----- Extracted data -----
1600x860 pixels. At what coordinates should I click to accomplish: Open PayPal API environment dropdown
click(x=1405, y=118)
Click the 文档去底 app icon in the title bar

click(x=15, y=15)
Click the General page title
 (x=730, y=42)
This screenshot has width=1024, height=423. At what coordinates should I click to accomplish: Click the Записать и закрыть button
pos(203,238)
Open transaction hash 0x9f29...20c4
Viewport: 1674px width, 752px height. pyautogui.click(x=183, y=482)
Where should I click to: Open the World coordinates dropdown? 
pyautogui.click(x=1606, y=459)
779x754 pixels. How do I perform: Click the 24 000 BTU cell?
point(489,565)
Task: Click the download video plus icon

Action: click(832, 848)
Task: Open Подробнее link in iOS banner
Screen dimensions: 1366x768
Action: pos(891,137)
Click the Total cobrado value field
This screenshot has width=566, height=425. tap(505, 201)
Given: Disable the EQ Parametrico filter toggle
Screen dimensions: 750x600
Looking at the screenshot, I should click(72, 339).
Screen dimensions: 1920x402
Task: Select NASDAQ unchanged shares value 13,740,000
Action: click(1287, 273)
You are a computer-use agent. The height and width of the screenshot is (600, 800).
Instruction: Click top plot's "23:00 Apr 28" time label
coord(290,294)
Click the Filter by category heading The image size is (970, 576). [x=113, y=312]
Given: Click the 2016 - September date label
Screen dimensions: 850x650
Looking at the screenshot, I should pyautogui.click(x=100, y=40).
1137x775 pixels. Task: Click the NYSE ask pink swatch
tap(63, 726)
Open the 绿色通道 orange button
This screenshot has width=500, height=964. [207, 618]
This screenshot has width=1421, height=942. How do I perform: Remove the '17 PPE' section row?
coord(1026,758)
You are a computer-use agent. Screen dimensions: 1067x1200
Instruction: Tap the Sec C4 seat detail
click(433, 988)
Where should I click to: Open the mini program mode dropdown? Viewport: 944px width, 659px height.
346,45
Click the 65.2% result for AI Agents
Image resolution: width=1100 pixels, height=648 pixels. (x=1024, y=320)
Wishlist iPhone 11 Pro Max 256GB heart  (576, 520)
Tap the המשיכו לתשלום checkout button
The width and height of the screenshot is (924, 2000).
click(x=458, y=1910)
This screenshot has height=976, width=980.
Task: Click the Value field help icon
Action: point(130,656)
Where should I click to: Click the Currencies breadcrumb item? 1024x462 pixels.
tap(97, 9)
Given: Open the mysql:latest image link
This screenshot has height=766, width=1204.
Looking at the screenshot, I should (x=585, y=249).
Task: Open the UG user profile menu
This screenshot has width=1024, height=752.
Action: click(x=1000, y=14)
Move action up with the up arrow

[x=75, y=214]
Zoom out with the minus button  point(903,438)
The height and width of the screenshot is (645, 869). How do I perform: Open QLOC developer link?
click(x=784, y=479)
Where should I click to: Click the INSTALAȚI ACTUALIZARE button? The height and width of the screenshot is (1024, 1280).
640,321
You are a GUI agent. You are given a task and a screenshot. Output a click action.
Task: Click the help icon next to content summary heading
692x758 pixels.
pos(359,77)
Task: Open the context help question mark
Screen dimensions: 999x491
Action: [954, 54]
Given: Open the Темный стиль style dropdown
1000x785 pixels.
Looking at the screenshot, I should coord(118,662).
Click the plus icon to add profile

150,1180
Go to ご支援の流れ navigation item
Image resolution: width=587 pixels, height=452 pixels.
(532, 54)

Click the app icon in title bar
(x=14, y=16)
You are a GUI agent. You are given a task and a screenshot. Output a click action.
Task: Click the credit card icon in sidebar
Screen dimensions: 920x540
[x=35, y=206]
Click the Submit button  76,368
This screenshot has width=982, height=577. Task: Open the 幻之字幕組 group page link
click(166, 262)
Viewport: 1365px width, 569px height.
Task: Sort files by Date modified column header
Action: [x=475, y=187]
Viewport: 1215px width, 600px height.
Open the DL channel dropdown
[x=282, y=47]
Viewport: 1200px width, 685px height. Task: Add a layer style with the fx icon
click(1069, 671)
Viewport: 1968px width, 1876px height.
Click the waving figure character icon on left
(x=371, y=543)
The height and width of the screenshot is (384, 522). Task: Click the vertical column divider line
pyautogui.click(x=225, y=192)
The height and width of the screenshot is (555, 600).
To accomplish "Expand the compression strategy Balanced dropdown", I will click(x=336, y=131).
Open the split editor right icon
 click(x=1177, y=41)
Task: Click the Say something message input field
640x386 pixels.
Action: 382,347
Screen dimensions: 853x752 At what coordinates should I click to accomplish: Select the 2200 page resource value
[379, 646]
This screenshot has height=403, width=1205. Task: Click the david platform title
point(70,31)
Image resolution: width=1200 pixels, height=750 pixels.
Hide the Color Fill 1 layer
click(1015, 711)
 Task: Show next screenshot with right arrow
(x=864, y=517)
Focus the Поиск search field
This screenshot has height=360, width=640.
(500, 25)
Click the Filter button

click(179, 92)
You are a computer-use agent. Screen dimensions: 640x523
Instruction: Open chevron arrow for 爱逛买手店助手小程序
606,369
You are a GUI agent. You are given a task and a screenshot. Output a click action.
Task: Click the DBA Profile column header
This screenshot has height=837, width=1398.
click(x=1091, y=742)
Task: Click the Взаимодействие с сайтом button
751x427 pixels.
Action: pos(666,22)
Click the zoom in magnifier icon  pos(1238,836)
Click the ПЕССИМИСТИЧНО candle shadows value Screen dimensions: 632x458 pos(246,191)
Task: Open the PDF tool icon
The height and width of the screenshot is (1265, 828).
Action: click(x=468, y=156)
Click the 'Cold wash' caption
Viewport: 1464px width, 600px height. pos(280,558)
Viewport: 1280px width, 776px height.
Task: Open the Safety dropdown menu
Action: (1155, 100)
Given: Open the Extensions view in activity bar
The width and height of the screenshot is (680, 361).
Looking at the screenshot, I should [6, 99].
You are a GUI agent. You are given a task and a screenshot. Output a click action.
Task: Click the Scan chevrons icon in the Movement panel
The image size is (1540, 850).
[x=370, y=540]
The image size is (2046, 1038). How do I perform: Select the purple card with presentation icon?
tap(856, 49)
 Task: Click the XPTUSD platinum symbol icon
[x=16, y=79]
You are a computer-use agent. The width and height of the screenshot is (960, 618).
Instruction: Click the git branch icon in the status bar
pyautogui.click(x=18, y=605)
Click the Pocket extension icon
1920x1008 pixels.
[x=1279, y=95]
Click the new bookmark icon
-----
**Activity**
Please give an exact copy of the lines above, beginning with the line containing "Click the Submit" and running through the line containing "Task: Click the DBA Profile column header", and of no other lines.

**Exercise output**
Click the Submit button  76,368
This screenshot has width=982, height=577. Task: Open the 幻之字幕組 group page link
click(166, 262)
Viewport: 1365px width, 569px height.
Task: Sort files by Date modified column header
Action: [x=475, y=187]
Viewport: 1215px width, 600px height.
Open the DL channel dropdown
[x=282, y=47]
Viewport: 1200px width, 685px height. Task: Add a layer style with the fx icon
click(1069, 671)
Viewport: 1968px width, 1876px height.
Click the waving figure character icon on left
(x=371, y=543)
The height and width of the screenshot is (384, 522). Task: Click the vertical column divider line
pyautogui.click(x=225, y=192)
The height and width of the screenshot is (555, 600).
To accomplish "Expand the compression strategy Balanced dropdown", I will click(x=336, y=131).
Open the split editor right icon
 click(x=1177, y=41)
Task: Click the Say something message input field
640x386 pixels.
Action: 382,347
Screen dimensions: 853x752 At what coordinates should I click to accomplish: Select the 2200 page resource value
[379, 646]
This screenshot has height=403, width=1205. Task: Click the david platform title
point(70,31)
Image resolution: width=1200 pixels, height=750 pixels.
Hide the Color Fill 1 layer
click(1015, 711)
 Task: Show next screenshot with right arrow
(x=864, y=517)
Focus the Поиск search field
This screenshot has height=360, width=640.
(500, 25)
Click the Filter button

click(179, 92)
You are a computer-use agent. Screen dimensions: 640x523
Instruction: Open chevron arrow for 爱逛买手店助手小程序
606,369
You are a GUI agent. You are given a task and a screenshot. Output a click action.
Task: Click the DBA Profile column header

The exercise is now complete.